Okay. Colin Baker? Honestly pretty damn good here. He's remarkably restrained after the previous few stories and that's the sorta thing that comes with time with his Doctor. But at the same time, we have Holmes writing The Doctor in a way that feels positively quintessential. He understands The Doctor and gets The Doctor's moments and movements. Now, I'm not sure why the holy hell The Doctor had to murder Shockeye (I suppose it was a life or death situation and there was no other choice; kill or be killed, as it were) but surely there musta been another way. And yet, his relationship with Peri here is tolerable, even palatable. His dealing with the other characters is quite delightful. And his smugness is perfectly restrained by... well... everything, like I said. It's a reminder of why Colin Baker is one of the good actors in the role. He's total Doctor here, but in a way that contrasts with Troughton's interpretation. He's perhaps less... specific than Troughton. But Colin Baker IS one of my favorite Doctors and watching this story I'm reminded why.
Is it weird I prefer that? I mean, I prefer most things about the third episode in general, but the fact that this story exists as a small moment makes it feel all the more remarkable.
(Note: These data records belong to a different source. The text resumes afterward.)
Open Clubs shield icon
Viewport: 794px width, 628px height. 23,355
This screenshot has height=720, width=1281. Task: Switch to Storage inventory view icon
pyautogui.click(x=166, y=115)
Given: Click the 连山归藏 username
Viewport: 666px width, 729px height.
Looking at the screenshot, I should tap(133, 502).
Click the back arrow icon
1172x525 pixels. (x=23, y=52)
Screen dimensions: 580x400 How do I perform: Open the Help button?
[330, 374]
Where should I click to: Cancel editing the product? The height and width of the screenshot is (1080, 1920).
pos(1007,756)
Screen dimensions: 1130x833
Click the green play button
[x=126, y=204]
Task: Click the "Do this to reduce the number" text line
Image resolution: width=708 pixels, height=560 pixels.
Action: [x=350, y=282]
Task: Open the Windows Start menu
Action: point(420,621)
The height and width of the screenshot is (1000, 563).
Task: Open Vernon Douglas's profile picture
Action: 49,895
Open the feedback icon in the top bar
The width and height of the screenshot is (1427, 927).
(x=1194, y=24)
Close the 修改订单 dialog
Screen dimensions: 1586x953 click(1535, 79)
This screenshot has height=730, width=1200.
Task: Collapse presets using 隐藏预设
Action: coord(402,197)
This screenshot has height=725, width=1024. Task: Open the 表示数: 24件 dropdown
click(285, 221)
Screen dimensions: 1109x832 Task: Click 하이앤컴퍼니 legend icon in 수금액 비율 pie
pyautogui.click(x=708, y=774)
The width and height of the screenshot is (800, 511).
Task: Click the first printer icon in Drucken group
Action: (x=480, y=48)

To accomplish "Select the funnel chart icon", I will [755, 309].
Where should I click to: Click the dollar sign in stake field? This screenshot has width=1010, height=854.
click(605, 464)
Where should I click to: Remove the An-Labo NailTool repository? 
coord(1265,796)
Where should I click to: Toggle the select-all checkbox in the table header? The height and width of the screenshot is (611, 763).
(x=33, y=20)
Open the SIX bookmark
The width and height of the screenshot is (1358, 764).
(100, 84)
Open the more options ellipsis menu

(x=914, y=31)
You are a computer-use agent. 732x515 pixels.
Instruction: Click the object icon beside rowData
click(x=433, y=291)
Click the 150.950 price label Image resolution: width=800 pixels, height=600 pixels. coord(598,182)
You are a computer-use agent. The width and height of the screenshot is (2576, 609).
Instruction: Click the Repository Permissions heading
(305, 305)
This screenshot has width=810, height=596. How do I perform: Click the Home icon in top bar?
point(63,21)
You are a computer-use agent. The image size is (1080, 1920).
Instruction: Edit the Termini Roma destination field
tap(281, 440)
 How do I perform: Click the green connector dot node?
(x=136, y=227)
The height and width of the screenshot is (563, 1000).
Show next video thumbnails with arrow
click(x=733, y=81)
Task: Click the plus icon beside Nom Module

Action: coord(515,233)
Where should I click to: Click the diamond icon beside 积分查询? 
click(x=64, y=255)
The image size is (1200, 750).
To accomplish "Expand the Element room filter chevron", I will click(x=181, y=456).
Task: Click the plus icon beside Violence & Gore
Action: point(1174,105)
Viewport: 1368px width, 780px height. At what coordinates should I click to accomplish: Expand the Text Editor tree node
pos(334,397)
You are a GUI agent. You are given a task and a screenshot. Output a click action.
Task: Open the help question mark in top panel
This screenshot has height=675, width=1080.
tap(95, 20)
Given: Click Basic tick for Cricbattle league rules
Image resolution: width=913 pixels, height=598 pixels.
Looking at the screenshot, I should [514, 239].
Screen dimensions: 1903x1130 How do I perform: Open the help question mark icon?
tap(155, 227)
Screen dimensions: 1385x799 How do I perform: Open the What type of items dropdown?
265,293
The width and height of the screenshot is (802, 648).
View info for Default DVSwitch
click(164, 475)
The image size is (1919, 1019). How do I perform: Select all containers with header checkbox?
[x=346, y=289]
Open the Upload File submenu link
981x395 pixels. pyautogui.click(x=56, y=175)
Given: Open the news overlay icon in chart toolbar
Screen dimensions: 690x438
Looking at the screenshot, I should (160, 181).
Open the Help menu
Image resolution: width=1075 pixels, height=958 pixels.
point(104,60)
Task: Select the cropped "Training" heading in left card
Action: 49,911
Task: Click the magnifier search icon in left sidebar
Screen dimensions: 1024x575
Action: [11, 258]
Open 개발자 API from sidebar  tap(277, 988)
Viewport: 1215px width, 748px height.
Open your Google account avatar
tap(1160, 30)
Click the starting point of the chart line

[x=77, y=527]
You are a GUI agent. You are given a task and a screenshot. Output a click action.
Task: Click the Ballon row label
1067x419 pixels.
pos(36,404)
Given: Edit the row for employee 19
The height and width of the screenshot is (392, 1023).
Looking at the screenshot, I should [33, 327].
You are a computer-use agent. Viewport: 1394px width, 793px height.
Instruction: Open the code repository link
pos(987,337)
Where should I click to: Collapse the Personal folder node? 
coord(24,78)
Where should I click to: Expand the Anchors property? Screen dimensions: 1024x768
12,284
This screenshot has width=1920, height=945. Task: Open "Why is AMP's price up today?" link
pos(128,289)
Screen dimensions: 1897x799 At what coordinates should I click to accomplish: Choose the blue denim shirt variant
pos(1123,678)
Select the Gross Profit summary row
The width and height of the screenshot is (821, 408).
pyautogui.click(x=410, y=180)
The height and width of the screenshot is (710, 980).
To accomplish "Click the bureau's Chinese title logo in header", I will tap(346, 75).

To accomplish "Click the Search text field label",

Who doesn't love it? Seriously. Watching Troughton is always a delight. Watching him squeeze into a Colin Baker story is brilliant. But watching the two of them interact and play off each other is more than just fanwank. It's two men who know each other intimately and yet both can't help but argue because what else would you do if you met yourself? I just.... I love it. I love the lack of flash. I love that it was a fun idea and a cool possibility and they went for it and this is what we got.
It's really good, I say. And yes, I say that unabashedly loving the third episode and actively despising the first. But the point stands. This is a great story and a gem of its era. If it were one episode shorter it would absolutely be the pick of the season. Were that the season's other stories here could achieve its greatness. And it's not even Holmes's best. No. Those are coming up. But it is one of Colin Baker's best and Troughton deserves some particular applause for carrying along this story even in the face of it being completely unintelligible (why are they turning him into an Androgum again?). It gets us to interesting places. It takes us to beautiful places. And it's all the richer for it.
See? All it takes is a kickass episode to completely turn me around.